Wider die russische Welt
Lange Zeit meines Lebens galt ich als Verteidiger von Menschen-, Bürger- und sozialen Rechten. Eine meiner ersten Menschenrechtsaktionen (damals wusste ich noch nicht, dass man das so nennt) bestand darin, um die Jahrtausendwende die juristische Verteidigung eines Freundes, der aus Gewissensgründen den Wehrdienst verweigerte, zu unterstützen und Geld für ihn zu sammeln.
Ein Vierteljahrhundert später bin ich Offizier der Streitkräfte der Ukraine.

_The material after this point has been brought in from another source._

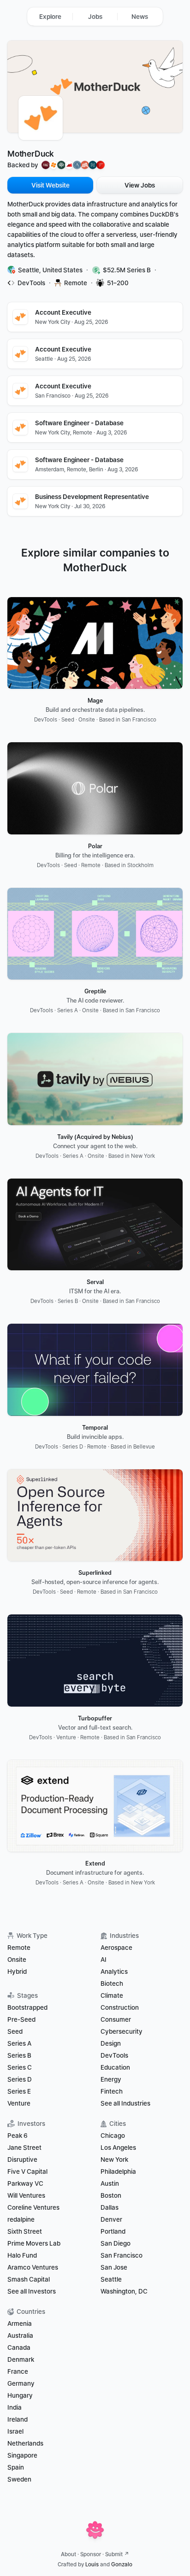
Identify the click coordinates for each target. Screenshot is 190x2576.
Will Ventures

Ich werde immer noch oft als Antimilitarist bezeichnet (und sogar als Pazifist, was irgendwie noch fragwürdiger ist) und ich halte mich selbst für einen solchen: Ich verachte Gewalt und hasse Krieg, ich sehe im Militärischen einen sehr spezifischen und engen Zweck, auf den niemals die gesamte Gesellschaft ausgerichtet werden sollte. Mit einer Ausnahme: wenn die Gesellschaft ihre baren Grundlagen gegen einen aggressiven und grausamen Invasoren verteidigt und einen existentiellen Kampf führt. Deshalb habe ich mich im Februar 2022 freiwillig zur ukrainischen Armee gemeldet, obwohl ich keinerlei militärische Erfahrung hatte.
Davor hatte ich jahrelang Flüchtlinge und Asylbewerber in der Ukraine unterstützt, weshalb ich die Menschenrechtslage in ihren Herkunftsländern, einschließlich Russland, aufmerksam verfolgte. Mir war klar, dass bei einem Erfolg der Invasoren all das Gute, das im Bereich der Menschenrechte in der Ukraine über viele Jahre hinweg erreicht worden war, zunichtegemacht werden würde. In Anbetracht der Tatsache, dass es um die Menschenrechte in Russland schon damals beklagenswert schlecht bestellt war (was sich seither noch radikal verschlechtert hat), konnte man sich ausmalen, was für eine Art Regime in den besetzten Gebieten installiert werden würde. Als Verteidiger von Menschenrechten war für mich die Zeit gekommen, diese mit dem einzigen Mittel zu verteidigen, das mir zur Verfügung stand: mit Waffen.
Ich habe eine Welt von innen gesehen, in der die Freiheit des Einzelnen verlacht, die Menschenwürde missachtet, das humanitäre Völkerrecht begraben wird und nur das Recht des Stärkeren gelten soll.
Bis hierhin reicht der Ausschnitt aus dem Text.